## 1. Setup and Libraries

In [1]:
!pip install transformers scikit-learn



In [2]:
import os
import json
import numpy as np
from sklearn.feature_extraction.text import TfidfVectorizer
from sklearn.metrics.pairwise import cosine_similarity
from transformers import T5Tokenizer, T5ForConditionalGeneration

2024-12-07 08:34:10.049851: I tensorflow/core/platform/cpu_feature_guard.cc:210] This TensorFlow binary is optimized to use available CPU instructions in performance-critical operations.
To enable the following instructions: SSE4.1 SSE4.2 AVX AVX2 AVX512F FMA, in other operations, rebuild TensorFlow with the appropriate compiler flags.
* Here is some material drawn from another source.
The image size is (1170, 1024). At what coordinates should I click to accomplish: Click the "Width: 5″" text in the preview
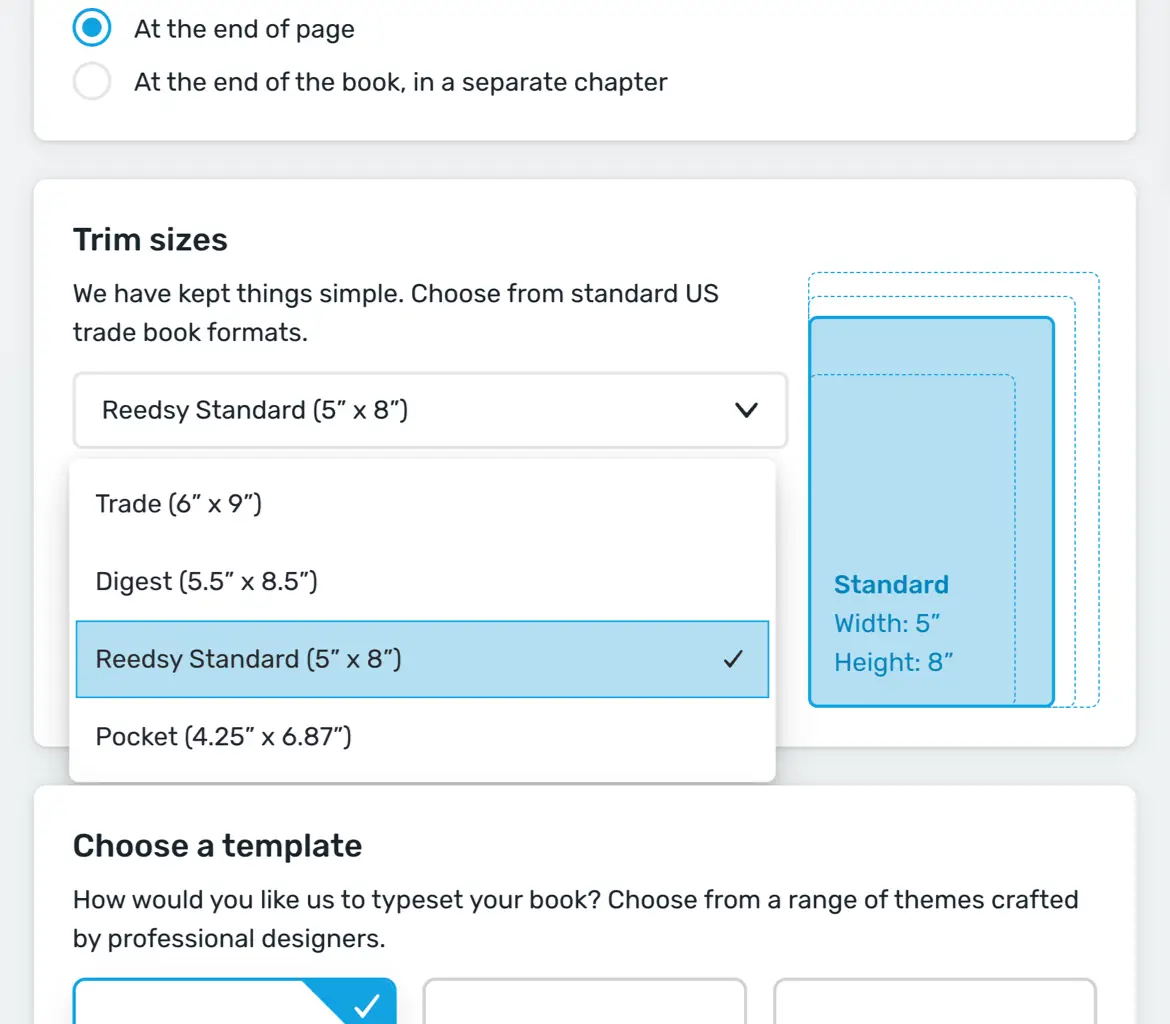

## 2. Load Metadata and Preprocess

In [None]:
metadata_file = "metadata_new.json"

def load_metadata(file_path):
    """Load metadata from a JSON file."""
    with open(file_path, "r") as f:
        return json.load(f)

metadata = load_metadata(metadata_file)
print(f"Loaded {len(metadata)} metadata entries.")

## Code review

Loaded 3777 metadata entries.


In [4]:
# Extract texts for TF-IDF
texts = [item['text'] for item in metadata]
print(f"Sample text: {texts[0][:200]}")

Sample text: DAWSON, District Judge.
Petitioner, by his guardian, ad litem, sets forth that he is unlawfully restrained of his liberty by Lieutenant Commander J. S. Newell, naval officer in charge at this station,


## 3. Generate TF-IDF Embeddings

In [5]:
vectorizer = TfidfVectorizer(max_features=10000, stop_words='english')

In [6]:
tfidf_matrix = vectorizer.fit_transform(texts)
print(f"TF-IDF matrix shape: {tfidf_matrix.shape}")
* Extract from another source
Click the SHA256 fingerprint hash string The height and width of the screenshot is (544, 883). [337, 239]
TF-IDF matrix shape: (3777, 9787)


## 4. Query with TF-IDF

In [7]:
def tfidf_query(query, top_k=5):
    """
    Perform a query using TF-IDF and return top-k results.
    
    Args:
        query (str): The query text.
        top_k (int): Number of top results to return.

    Returns:
        list: Top-k results with metadata and scores.
    """
    # Transform the query to match the TF-IDF matrix
    query_vector = vectorizer.transform([query])

    # Calculate cosine similarity
    scores = cosine_similarity(query_vector, tfidf_matrix).flatten()
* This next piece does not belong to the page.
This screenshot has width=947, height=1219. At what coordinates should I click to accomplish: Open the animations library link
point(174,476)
    # Sort scores in descending order and get top-k indices
    top_indices = scores.argsort()[-top_k:][::-1]
    
    # Gather top-k results
    results = []
    for idx in top_indices:
        results.append({
            "file": metadata[idx]["file"],
            "text_snippet": metadata[idx]["text"][:200],  # First 200 characters
            "score": scores[idx]
        })
    
    return results


## 5. Summarization with T5

In [8]:
t5_model_name = "t5-small" 
tokenizer = T5Tokenizer.from_pretrained(t5_model_name)
model = T5ForConditionalGeneration.from_pretrained(t5_model_name)

You are using the default legacy behaviour of the <class 'transformers.models.t5.tokenization_t5.T5Tokenizer'>. This is expected, and simply means that the `legacy` (previous) behavior will be used so nothing changes for you. If you want to use the new behaviour, set `legacy=False`. This should only be set if you understand what it means, and thoroughly read the reason why this was added as explained in https://github.com/huggingface/transformers/pull/24565
Special tokens have been added in the vocabulary, make sure the associated word embeddings are fine-tuned or trained.


In [9]:
def generate_summary(query, results):
    """
    Generate a summary for the query based on top results using T5.

    Args:
        query (str): The user query.
        results (list): Top results from the query function.

    Returns:
        str: Generated summary.
    """
    # Combine text from top results
    context = " ".join([res["text_snippet"] for res in results])

    if not context.strip():
        return "No relevant document content found for summarization."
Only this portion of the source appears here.